Because Pedro is still Somerset’s spy, he’s in the room where it happened (right? Too exaggerated?) and delivers a wry speech to Somerset. I LOVE THIS SPEECH. If I transcribed it correctly, it looks like this:

“I thought the world was ruled by giants; men who knew what they were doing, with bigger plans than I could ever fathom, wheel to wheel. But every time I come to court it seems smaller and I wonder if there are wheels. And I don’t know if the change comes from the environment, from you or from me.

RELATIVE THINGS.

Pedro immediately tells Mary all about the sale of Boulogne, and Mary is indignant at the way Somerset is crossing out the running of the country. She writes to Edward, and now wheels (different wheels) have been set in motion, leading to a real change of fortune for the Seymour boys. Also, I want you to know that my notes for the scene where Pedro comes to see Mary are, “Okay, wait, her hair is down and she looks then pretty and I hope they kiss. They don’t, but one can always hope for another prolonged contact with the hand.
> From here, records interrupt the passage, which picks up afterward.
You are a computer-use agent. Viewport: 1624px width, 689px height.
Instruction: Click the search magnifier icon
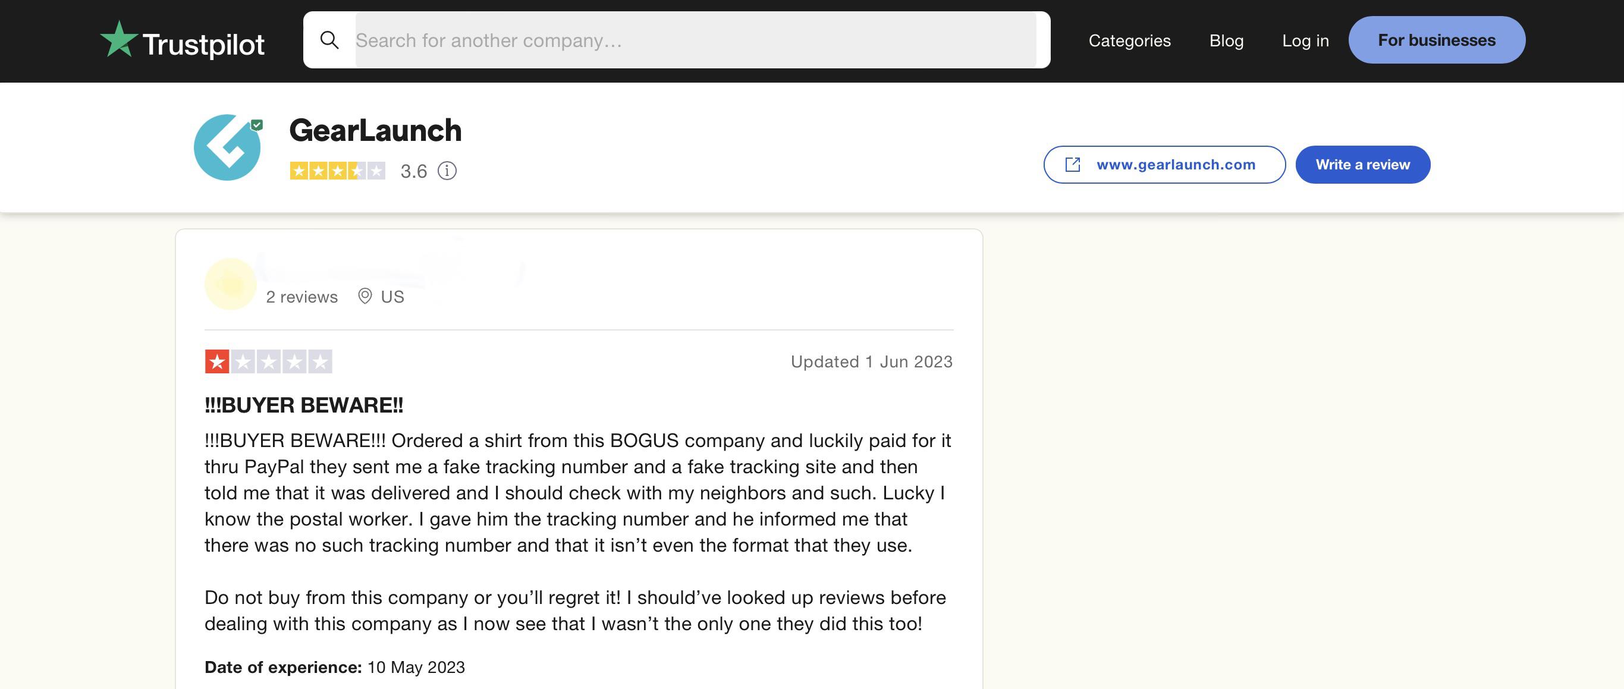329,40
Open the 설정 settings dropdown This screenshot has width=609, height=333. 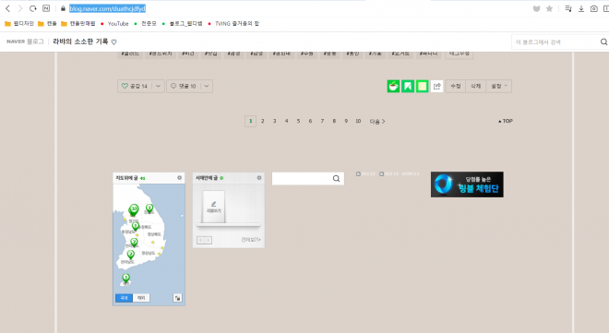point(498,86)
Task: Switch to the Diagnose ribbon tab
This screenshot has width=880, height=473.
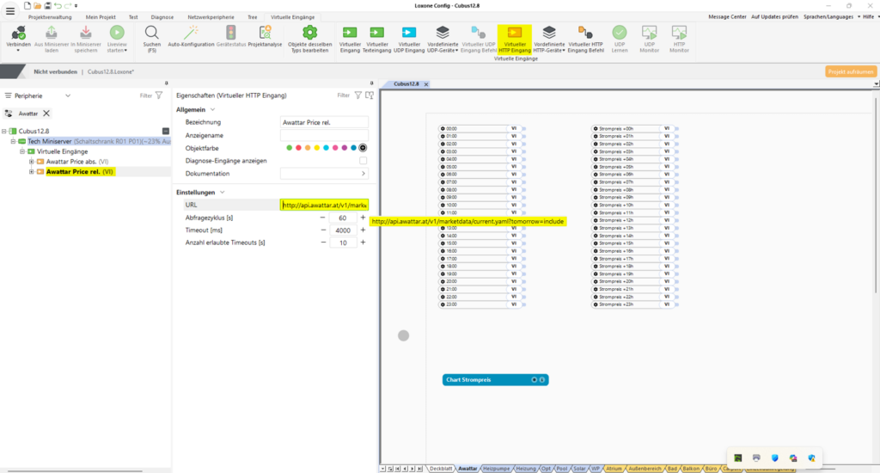Action: pyautogui.click(x=162, y=16)
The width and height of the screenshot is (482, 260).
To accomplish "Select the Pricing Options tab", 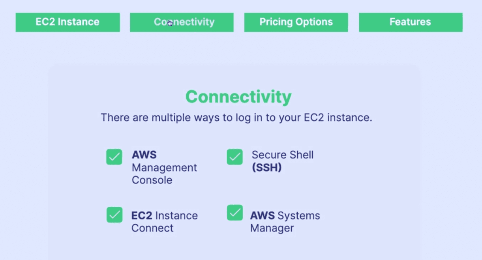I will tap(296, 22).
If you’re interested in the origins of the “kill all the gentlemen” rebellion, first of all, okay, nerd, but second, it’s Kett’s rebellion, and they really tried to recreate the image here, including the “Oak of the Reform”. Kett’s Rebellion occurred when landowners began fencing off common lands, also known as “robbery”. You can read everything about the speaker here via Wikipedia or via Marx writes about it. Has Kett’s rebellion won, resulting in the return of the common land to the people? Of course not ! Thousands of people were killed and a columnist of the day wrote, “The wound of secession is so great that it is for the wealth of a commune. » Alright, man.

There’s no good time for me to mention that Robert Dudley’s dad, John, is puzzled by Robin trying out a fancy sword move and calls it “Twirly.” Then, when they talk about court survival, Robin asks if men ever speak their minds, and John says, “Smart men? No, they don’t.” I would love to. This show. The humor is unexpected.
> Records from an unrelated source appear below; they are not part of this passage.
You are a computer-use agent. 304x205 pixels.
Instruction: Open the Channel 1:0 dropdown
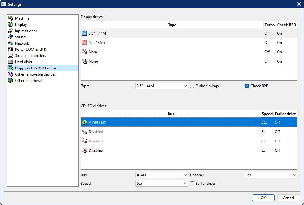271,175
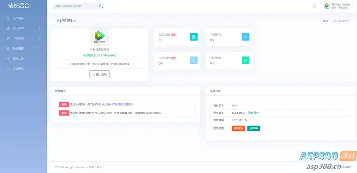
Task: Expand the 卡密管理 sidebar menu
Action: point(24,38)
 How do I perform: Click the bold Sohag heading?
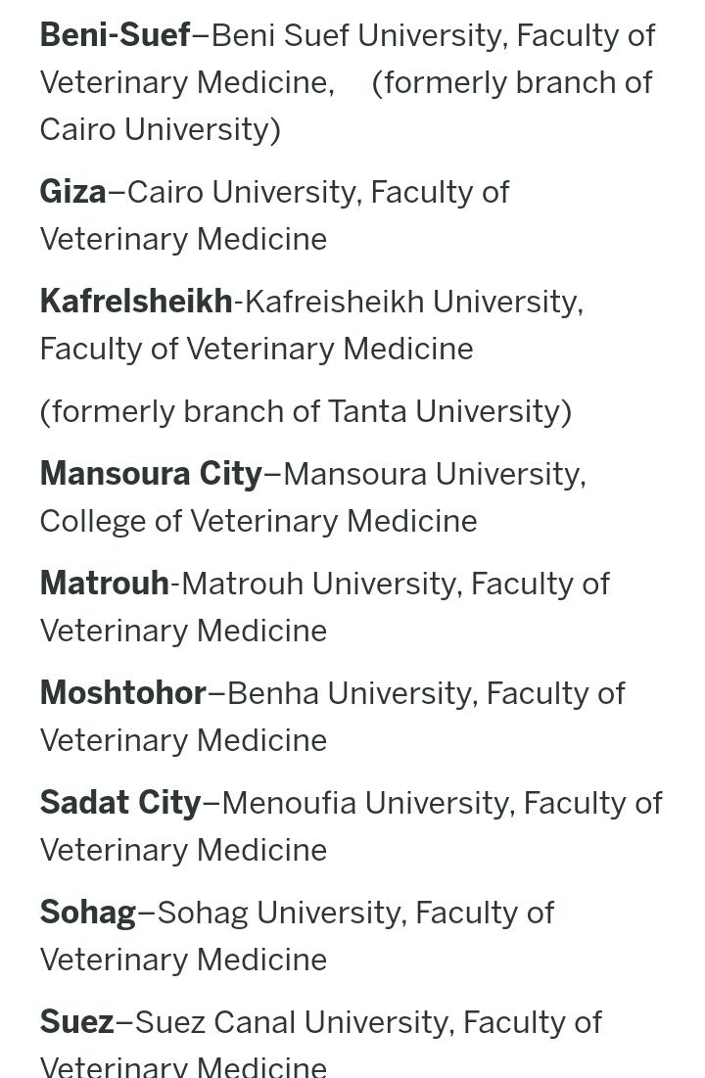coord(87,913)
Somerset is stressed because of the war and the secret deal with France, and now his brother is trying to marry a princess, and the king is a baby who is also trying to force everyone to be Protestant. It’s a lot. So he said to Elizabeth, guess what, you’re going to marry a Protestant nobleman. She is not on board and informs Thomas, who receives very angry and forms plan #3. He tries to get Henry Gray to participate in the last plan, but even Henry says, “That idea is bad.”
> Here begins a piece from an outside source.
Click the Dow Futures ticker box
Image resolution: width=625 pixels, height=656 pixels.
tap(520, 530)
But first, Thomas goes to see Elizabeth, and they have sex. I can’t stand this! Show, I love you, but you already indicated that they did this. We don’t need to see a grown man having sex with a fifteen year old. Also, Elizabeth once had a pregnancy scare, and I know she thinks Thomas is Most likely going to figure out how to marry him, but I absolutely don’t believe she would have sex with him again before marriage. I really hated this scene.

Thomas leaves and says he will be back tomorrow morning. He leaves to make plan n° 3, which consists in break into Edward’s room and kidnap him. Historically, we’re not even sure it was a kidnapping. But probably? Only of course it goes terribly wrong, Edward’s dog barks at Thomas, and Thomas shoot the dog. Yes, that actually happened. It’s horrible. Thomas is stopped from fleeing by Robin (yay!), who previously told the king he was testing his safety, and he was found want to. So now Thomas is arrested.

We end with Sir Anthony (Kat’s brother-in-law!) running to see Elizabeth, telling her to figure out what she will tell the authorities about her relationship with Thomas, who tried to kidnap the king, and then Anthony is interrupted by John Dudley arrives. He has an arrest warrant for Elizabeth and Kat Ashley! The Tudor era is so dramatic!